В детском сериале дружба побеждает во всех сложных ситуациях, главная же конкуренция разворачивается отнюдь не между близкими друзьями. Во взрослых же картинах показано, что дружба — та цена, которую приходится платить и, главное, увы, оправданно, по мнению кино, за рождение новых средств связи, запечатления, воздействия на мир. Ценность открытий и свершений в сфере электронных технологий, связанных с тотальностью аудиовизуальной информатизации общества, успешно конкурирует с ценностью человеческих взаимоотношений. «Пиратов Силиконовой долины» и «Социальную сеть» вполне можно прочесть как сюжеты о необходимом жертвоприношении на алтарь электронной эры. В отличие от малой коммуникабельности в реальной жизни — душевном свойстве, которое формируется и усиливается само по себе, как бы помимо воли героев, — пожертвование дружбы является волевым актом, который вполне осознанно совершает человечество в лице отдельных избранных. Это закон жизни, его не следует критиковать или хотя бы обсуждать. Кино предлагает зрителю просто следить за тем, как неминуемо этот закон реализуется.

Миф о всевластии

Можно говорить о вариативном мифе всевластия массмедиа, дистанционно воздействующих на отдельных индивидов, на малые и большие человеческие сообщества. На сегодняшний день сохраняет свои позиции идея прагматического использования массмедиа политиками, бизнесменами, журналистами в приватных или корпоративных целях. Вполне классический вариант сюжета развернут, к примеру, в последнем фильме бондианы — «Координаты Скайфолл» (2012). С помощью виртуозного управления компьютерными сетями мира бывший агент британской разведки мстит своему бывшему боссу, М (Джуди Денч), устраивая ряд катастроф в Лондоне и стремясь к уничтожению М и Джеймса Бонда.
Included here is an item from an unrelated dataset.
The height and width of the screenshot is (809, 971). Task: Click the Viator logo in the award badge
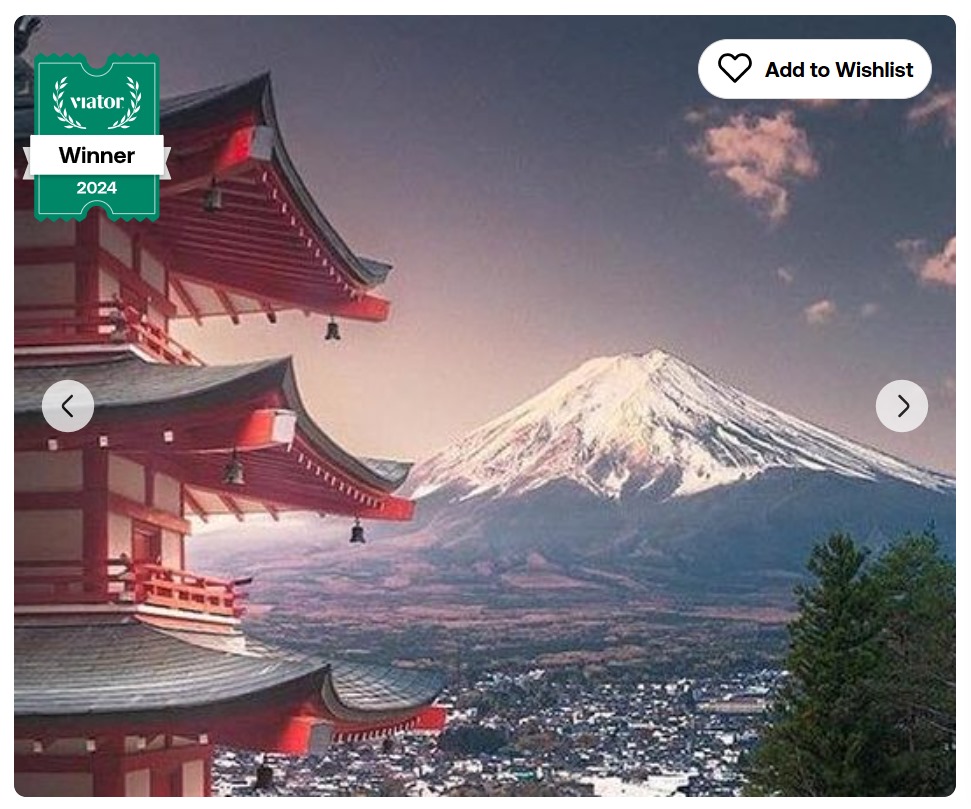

Сила воздействия в эру массмедиа далеко не всегда определяется высокой электронной экипированностью индивида или человеческих сообществ. Одним из лейтмотивов современного кино можно назвать эпизоды коллективного слежения за визуальной информацией, транслируемой по мультиэ-кранным системам в офисах спецслужб, организаций, обладающих грандиозными полномочиями. Сегодня подобный тип эпизода можно встретить как в откровенно жанровых авантюрных картинах (например, в фильмах о Джейсоне Борне), так и в картинах, претендующих на серьезное осмысление политической реальности («Путь к 11 сентября», 2006, «Цель номер один», 2012). Кино полагает, что мультиэкранные системы все активнее внедряются в реальные рабочие интерьеры, в том числе и рядовых служащих. Регулярный объект внимания сегодняшнего кино — пульт наблюдения службы охраны в учреждении или приватном жилище, оснащенном полиэкранной системой. Во множестве случаев оказывается, что иллюзии тотального контроля с помощью мониторов

оборачиваются коллективно переживаемым поражением персонажей, претендующих на контроль за происходящим. Тем самым, массмедийная техника становится амбивалентным образом. Он может зримо символизировать как мощь персонажей, так и их бессилие, отсутствие ориентации в происходящем.
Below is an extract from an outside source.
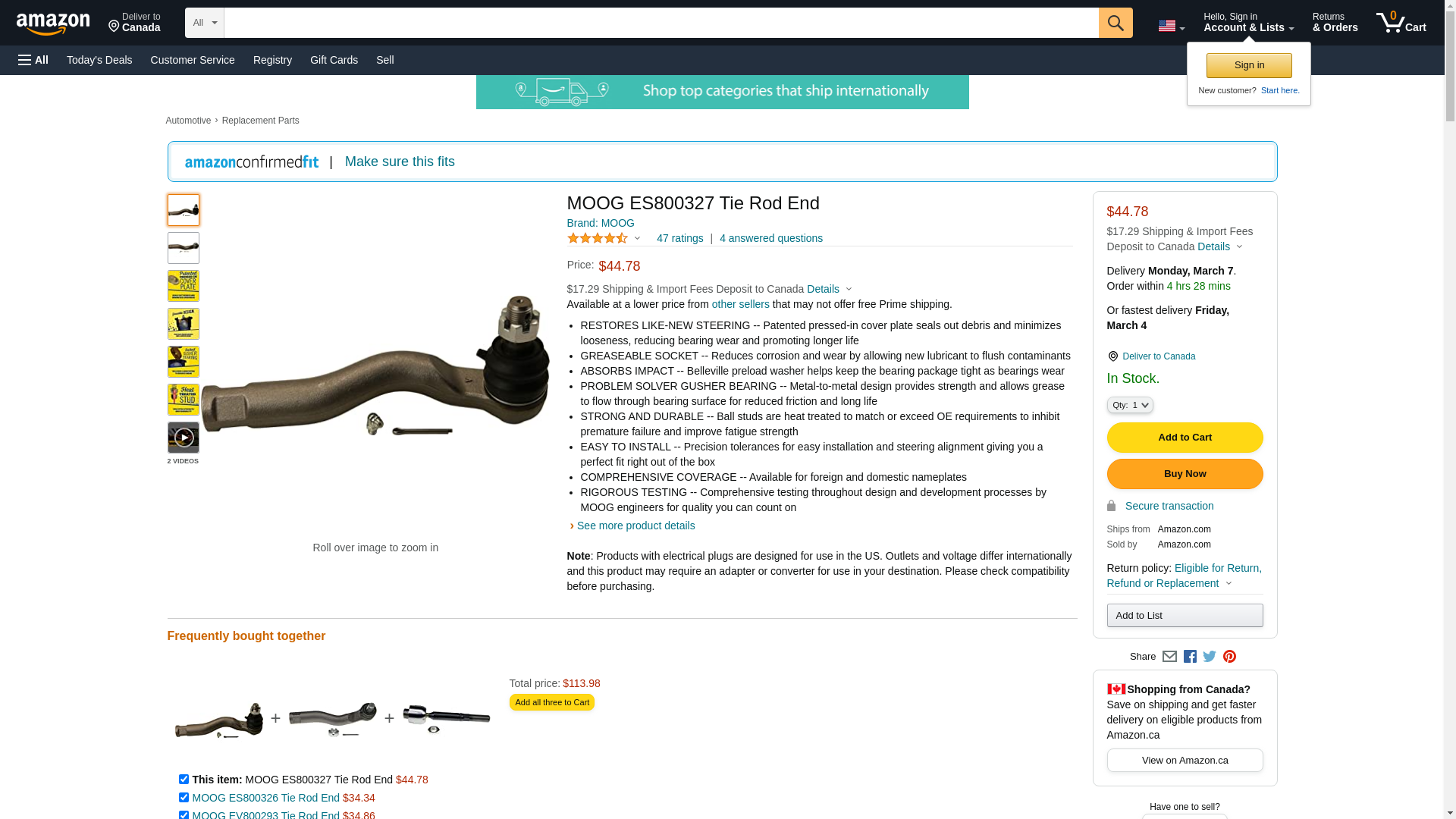Share via the Twitter icon
This screenshot has height=819, width=1456.
pyautogui.click(x=1210, y=657)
В последнее время формируется иной сюжет — о непрагматической жажде власти и контроля над более или менее обширными людскими сообществами. Власть оказывается нужна не для политической карьеры, обогащения или мести, а просто так, как нечто самоценное. Вернее, как неограниченный узкими целями, неисчерпаемый ресурс. На данный момент герои используют его чаще всего для гарантий личной безопасности, для изменений лица страны, атмосферы работы правительства, представлений человека о себе как о виде. То есть, кино видит в массмедиа орудие для изменений мира в целом. В эпоху, когда все более традиционные орудия для воздействия человека на окружающую реальность утрачивают силу, массмедиа обнаруживают фантастическую эффективность; потому кино даже склонно к некоторой фетишизации массмедиа, да и любых отдельных технических средств запечатления и/или трансляции.
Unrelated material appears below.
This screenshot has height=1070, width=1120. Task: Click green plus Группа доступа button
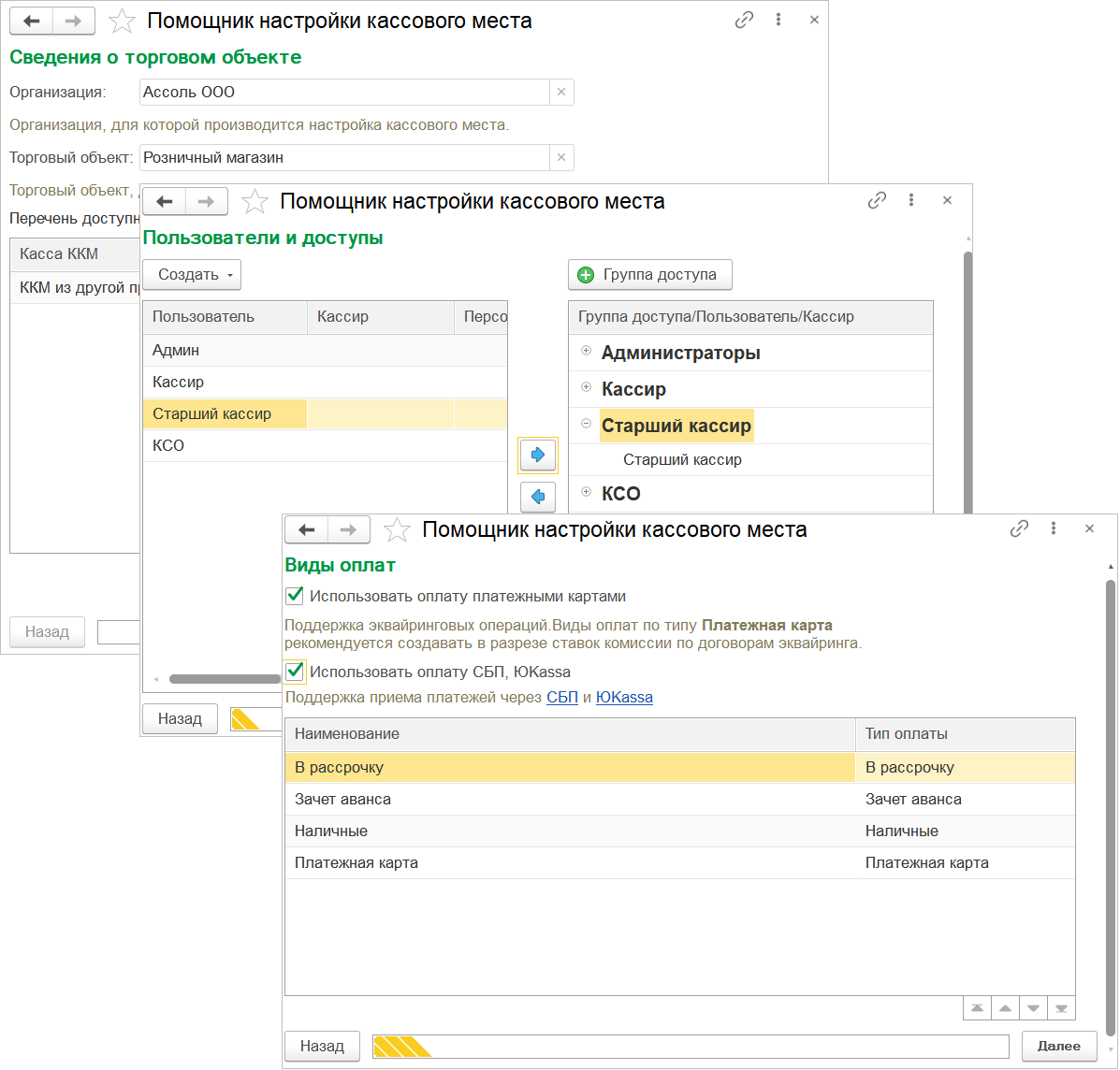[649, 275]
Власть, получаемая с помощью массмедиа или локальных аудиовизуальных технических устройств, наглядно демонстрирует способность одного «вооруженного» индивида управлять эмоциями и поступками многих людей на разных уровнях социальной пирамиды.

Драма одного из лидеров европейского кино Михаэля Ханеке «Скрытое» (2005) ставит в центр очень благополучную интеллигентную семью. Ее глава, Жорж Лоран (Дэниэль Отой) — литературный критик и телеведущий, его жена работает в издательском бизнесе. Однажды они получают кассету с весьма скучной записью — долгое слежение за жизнью их тихой улицы напротив входа в их дом. Ничего компрометирующего на кассете нет. Однако супруги начинают ощущать проявление чьего-то недоброжелательства и чуть ли не угрозы. Лоран расследует происхождение кассеты и выясняет, что видеозапись сделана алжирцем Маджидом, его ровесником. Будучи мальчиком, Маджид жил со своими родителями в очень состоятельном доме семьи Лоран. Но после гибели своих родителей мальчик-алжирец был насильно отправлен в приют. Теперь на вопросы о том, что ему нужно от Лорана и что он дальше собирается делать, Маджид отвечает: «Ничего». Однако он посылает кассету в редакцию телестудии, где работает Лоран, и у того происходит неприятный разговор с начальством. Ничего компрометирующего на кассете нет, однако само ее поступление в редакцию бросает тень на успешного телеведущего и способно порушить его карьеру. Зависимость современного человека от законов медиапространства весьма опосредована и при этом удивительно прочна.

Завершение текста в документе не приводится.